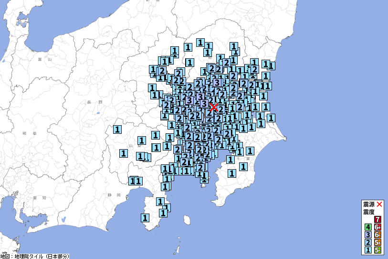Select the northernmost intensity 1 marker
388x259 pixels.
pos(200,42)
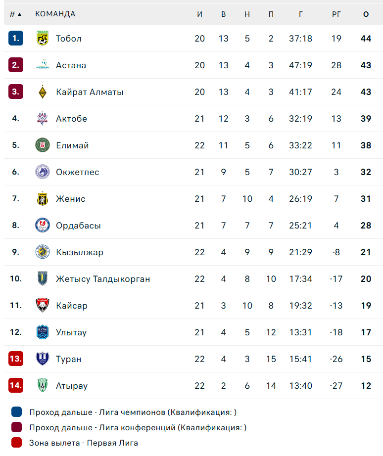The width and height of the screenshot is (383, 456).
Task: Click the Женис yellow-black emblem
Action: [43, 199]
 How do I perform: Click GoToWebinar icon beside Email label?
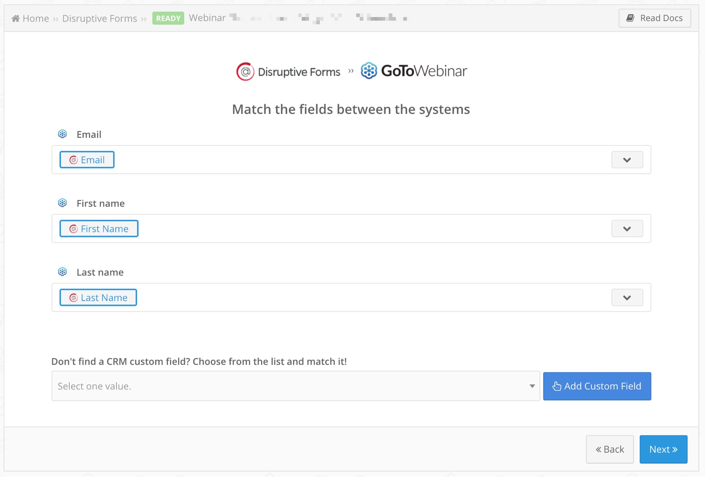pyautogui.click(x=62, y=134)
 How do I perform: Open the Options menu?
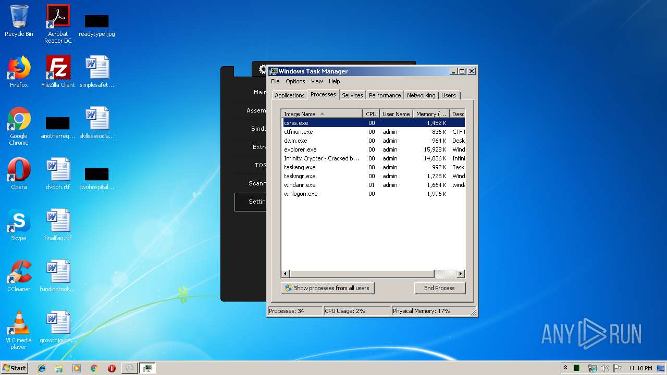coord(295,81)
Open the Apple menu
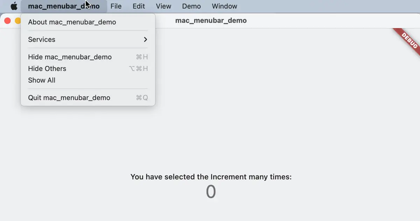This screenshot has width=420, height=221. click(x=14, y=6)
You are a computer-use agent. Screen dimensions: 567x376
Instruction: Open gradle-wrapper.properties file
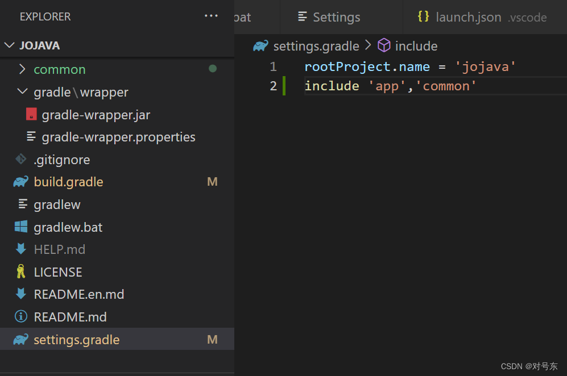pos(118,137)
========================================
Work to be completed >>
Word for word, give again the lines from the line with "How do I perform: Click" through the end of the records above, with both ends included and the pictures left out.

Response >>
 How do I perform: Click GoToWebinar icon beside Email label?
pyautogui.click(x=62, y=134)
 How do I perform: Open the Options menu?
coord(295,81)
Open the Apple menu
This screenshot has width=420, height=221. click(x=14, y=6)
You are a computer-use agent. Screen dimensions: 567x376
Instruction: Open gradle-wrapper.properties file
pos(118,137)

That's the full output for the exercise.